▸ **Brief**
For every line in the material, produce an exact copy.

▸ **Data for the task**
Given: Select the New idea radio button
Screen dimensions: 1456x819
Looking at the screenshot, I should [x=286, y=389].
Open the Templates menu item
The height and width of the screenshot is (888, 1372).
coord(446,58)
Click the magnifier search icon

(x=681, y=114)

▸ **Written answer**
Given: Select the New idea radio button
Screen dimensions: 1456x819
Looking at the screenshot, I should [x=286, y=389].
Open the Templates menu item
The height and width of the screenshot is (888, 1372).
coord(446,58)
Click the magnifier search icon

(x=681, y=114)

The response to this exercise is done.